Posted: Apr 25, 2019



His onetime partners are jazzed to finally move on without him. There’s just one problem.

On a recent Friday night, the scene at Babbo, the downtown New York restaurant, seems much like one that’s played out on countless weekends since chef Mario Batali and his partner, Joe Bastianich, opened it in the summer of 1998. The place throbs with a high-volume soundtrack of 1970s rock stalwarts like Heart and Aerosmith. A line of customers wait for seats, peering hopefully into the main dining area, where all the white-cloth-topped tables are occupied. The menu still features Batali’s surrealistically titled dishes, including Spicy Two Minute Calamari Sicilian Lifeguard Style and Mint Love Letters, reminders of the day when Babbo was the city’s most exclusive place to eat and guests could scan the room and see Madonna, unexpectedly tiny and dressed in white, at a corner table; or George Clooney out for a date with his wife, Amal; or Bill Clinton holding court, surrounded by political and financial intimates.

Yet Babbo isn’t as bustling as it was before December 2017, when numerous women accused Batali of sexually abusing them and he became perhaps not the first, but certainly the most famous chef to fall from his pedestal as the #MeToo movement swept his industry. In the pre-scandal days, a crush of black cars waited outside the restaurant. Tonight, there’s a single SUV. As for recognizable faces, there are none in the room. By 9 p.m., the crowd, older than it was in the restaurant’s heyday, has begun to thin.
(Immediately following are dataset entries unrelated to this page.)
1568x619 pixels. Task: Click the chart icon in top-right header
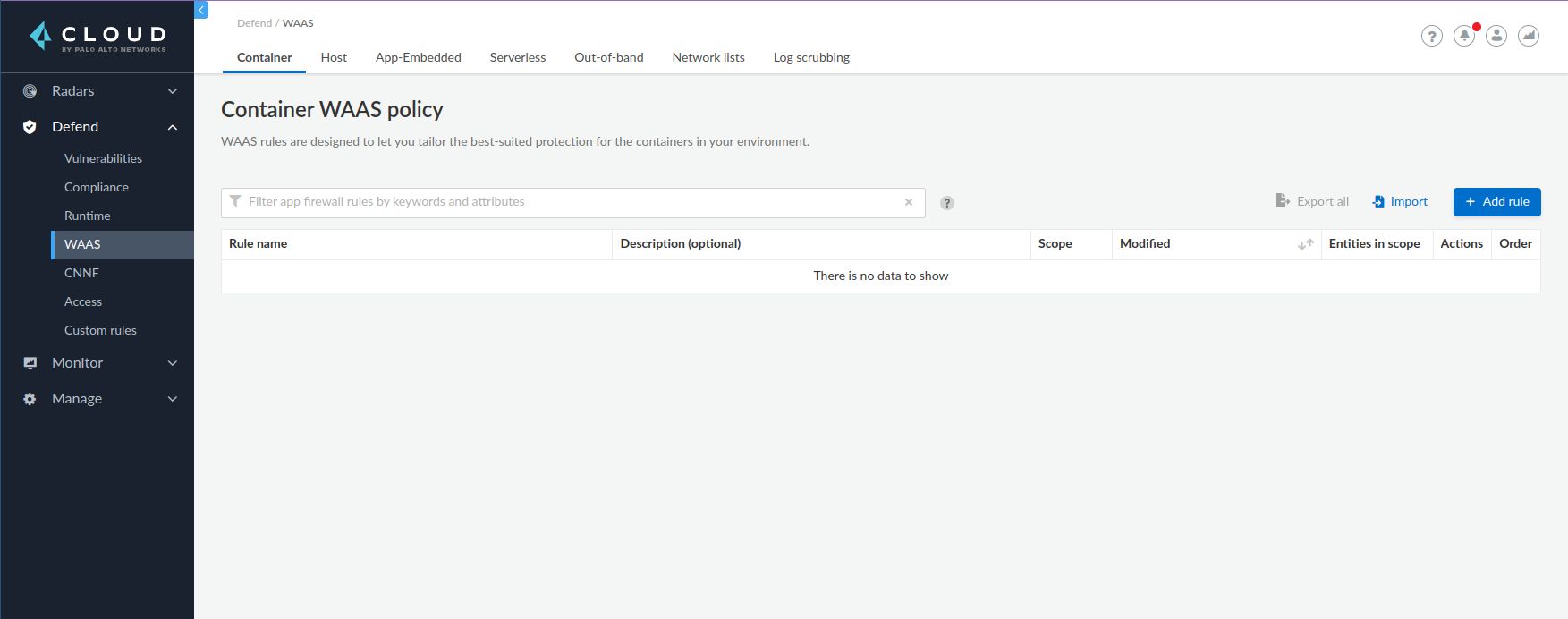(x=1529, y=37)
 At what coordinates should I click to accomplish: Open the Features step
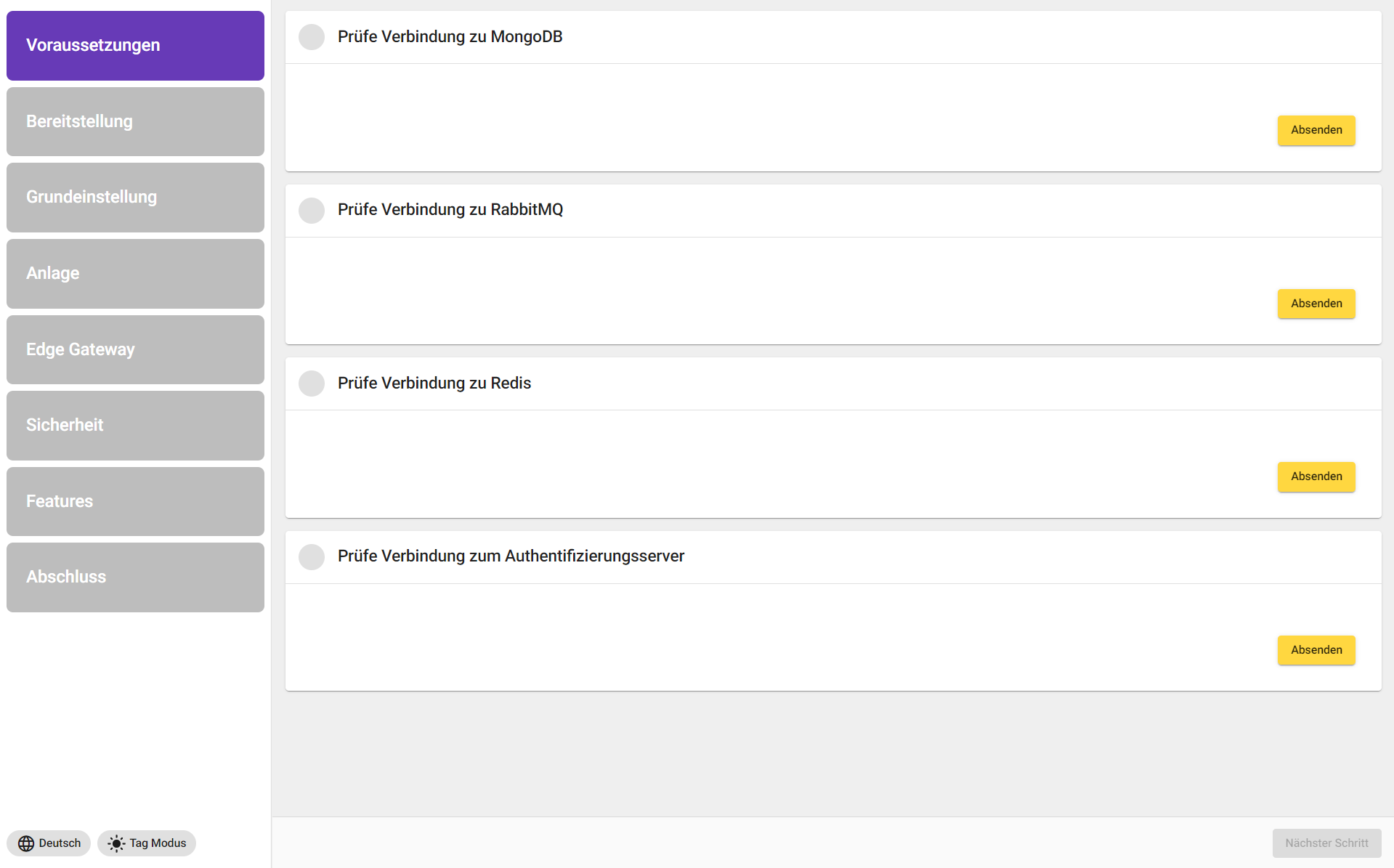pyautogui.click(x=135, y=501)
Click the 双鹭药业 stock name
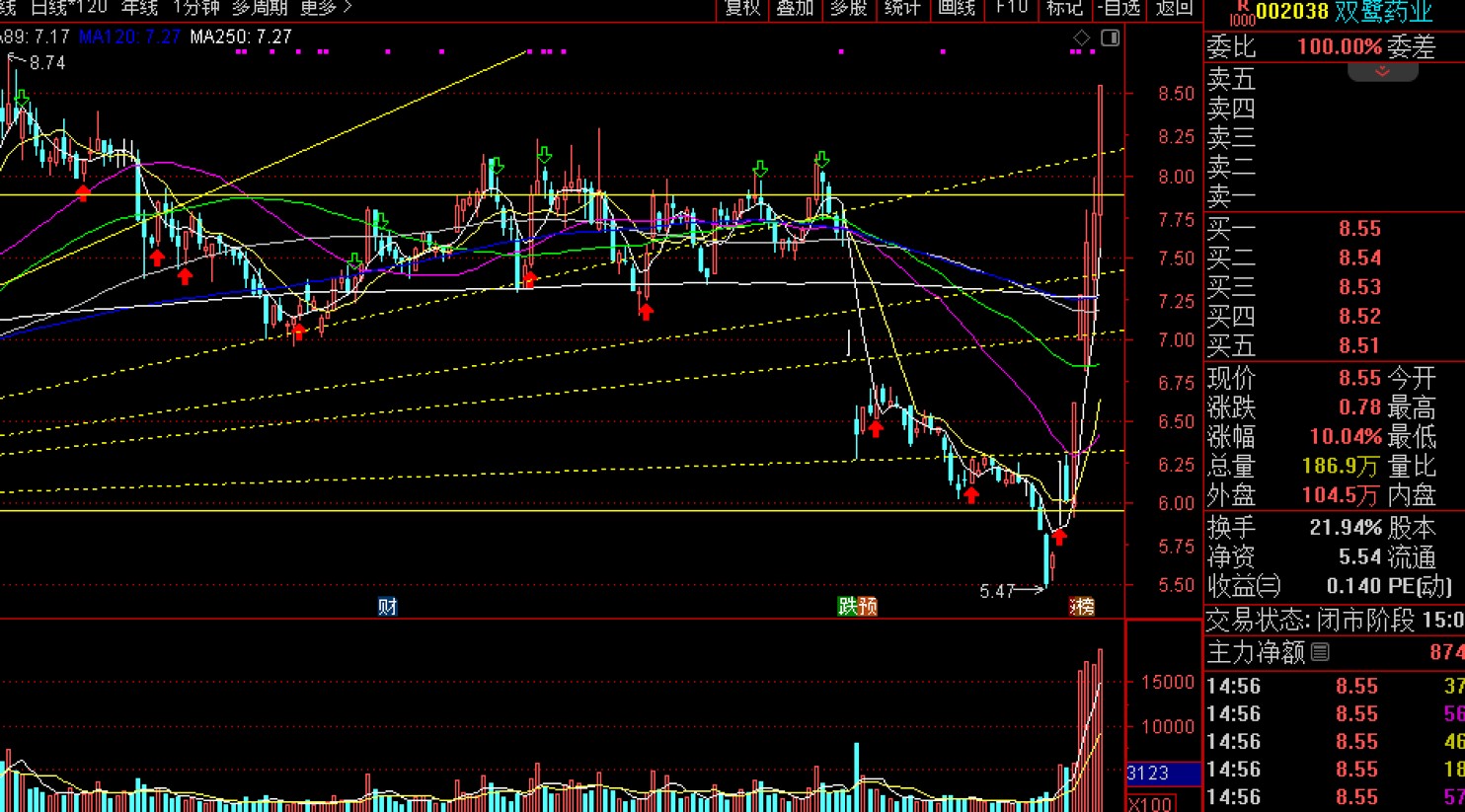 pyautogui.click(x=1383, y=12)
Even so, Babbo’s employees are ebullient. In March, Bastianich announced that he and his sister, Tanya Bastianich Manuali, who also manages the business of their mother Lidia Bastianich, a celebrity chef in her own right, had reached an agreement to purchase Batali’s stake in their empire, which now comprises 16 restaurants—down from 22 before the scandal—spread from New York to California. “He no longer profits from the restaurants or is involved in any way, shape, or form,” Manuali says.
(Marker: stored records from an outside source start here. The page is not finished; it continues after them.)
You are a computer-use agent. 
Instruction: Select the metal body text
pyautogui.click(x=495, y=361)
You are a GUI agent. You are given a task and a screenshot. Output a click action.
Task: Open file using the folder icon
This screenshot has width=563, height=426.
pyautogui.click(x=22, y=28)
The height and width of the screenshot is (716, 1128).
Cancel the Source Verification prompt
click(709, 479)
As soon as the deal was announced, business at the restaurants improved, say Batali’s former employees and partners. “Almost immediately, the phone started ringing,” says Scott Woltz, Babbo’s wine director. Andy Nusser, a partner with Batali and Bastianich at several restaurants, sounds equally relieved. “It’s the moment we’ve been waiting for,” he says. “It’s like a cloud lifting.”
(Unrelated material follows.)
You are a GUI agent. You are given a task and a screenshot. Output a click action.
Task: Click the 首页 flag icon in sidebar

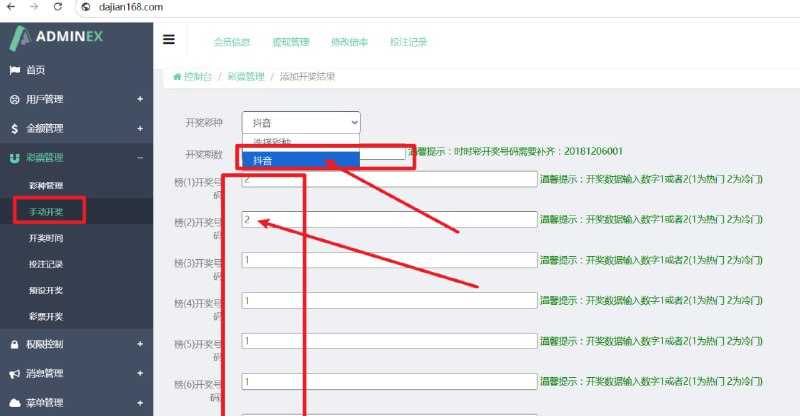coord(14,70)
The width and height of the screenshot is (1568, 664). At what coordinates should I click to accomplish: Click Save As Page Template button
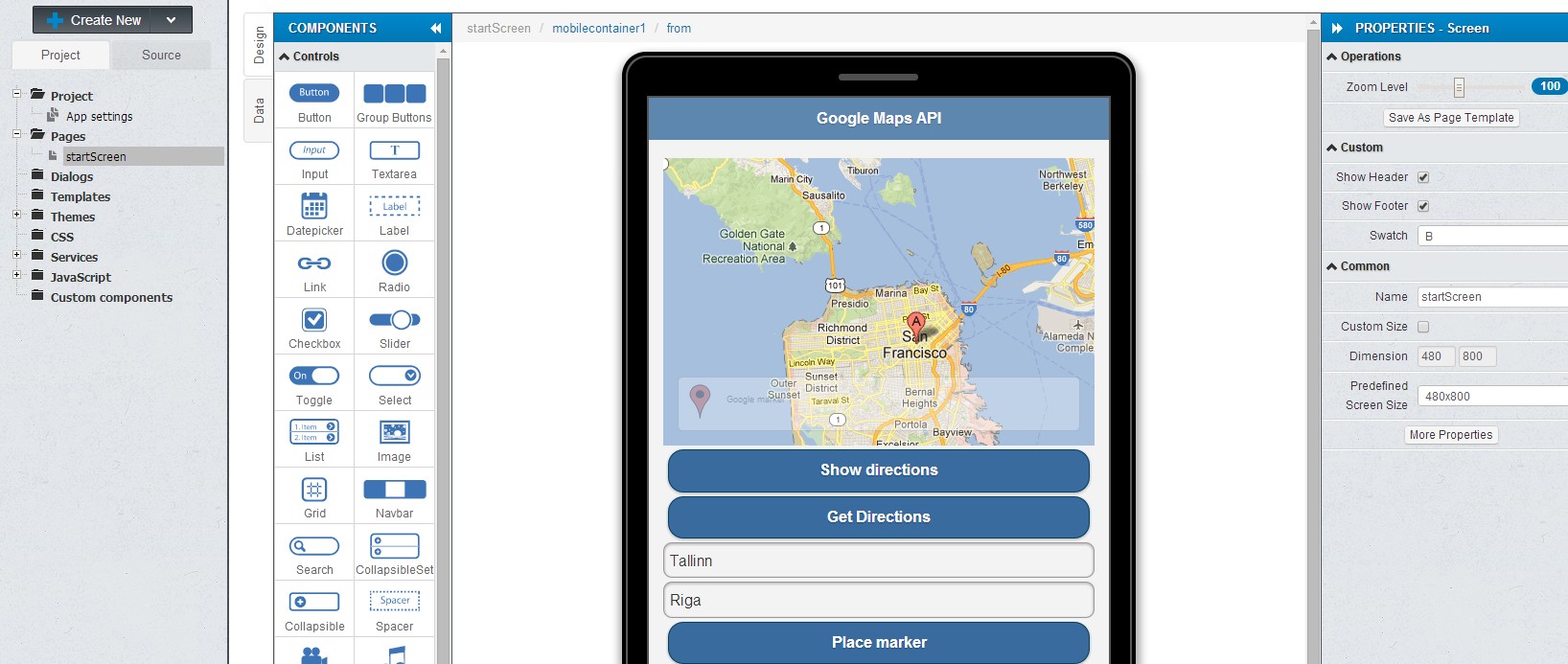pos(1451,118)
What goes unsaid is the obvious: A significant number of customers refused to support places from which Batali might profit. His departure is a test for what happens when a business loses its figurehead, especially someone who embodied the brand as much as Batali did. There’s little question that once his name was blackened, he became a drag on his former establishments. But to what extent will diners find his former restaurants compelling without him?

So far, the signs seem encouraging. But the terms of the agreement are more complicated than he and his family have publicly acknowledged. A document filed with the New York Department of State in early March indicates that Bastianich has pledged to Batali his interests in Babbo LLC, which the former partners have identified in court records as Babbo itself, as well as three buildings housing restaurants. Bastianich says that was part of the settlement. In other words, the disgraced culinary star isn’t entirely out of the picture. There’s even a scenario in which he could return.

On a quieter evening, over a dinner of roasted octopus and spinach pappardelle with local duck and mushrooms at Felidia, her mother’s restaurant in Manhattan’s Midtown East neighborhood, Manuali is eager to dispense with Batali and his infamy, which she refers to as “the situation.” She says his former restaurants, many of which had been run without his day-to-day input for some time, will do just fine now that he’s gone. “There’s definitely been a bounce-back effect,” says Manuali, who’s blond and energetic. “We’re very, very happy about that.”

A former art history professor, Manuali has managed three restaurants bearing her mother’s name—in New York, Kansas City, and Pittsburgh—and written eight cookbooks with her. She sounds excited but also nervous about overseeing an operation as large as the one Batali and her brother created. She stresses that she wasn’t involved in the 16 restaurants before the settlement and defers questions about the scandal and its impact to her brother. After dessert, she excuses herself and heads off to tour some of the former Batali establishments.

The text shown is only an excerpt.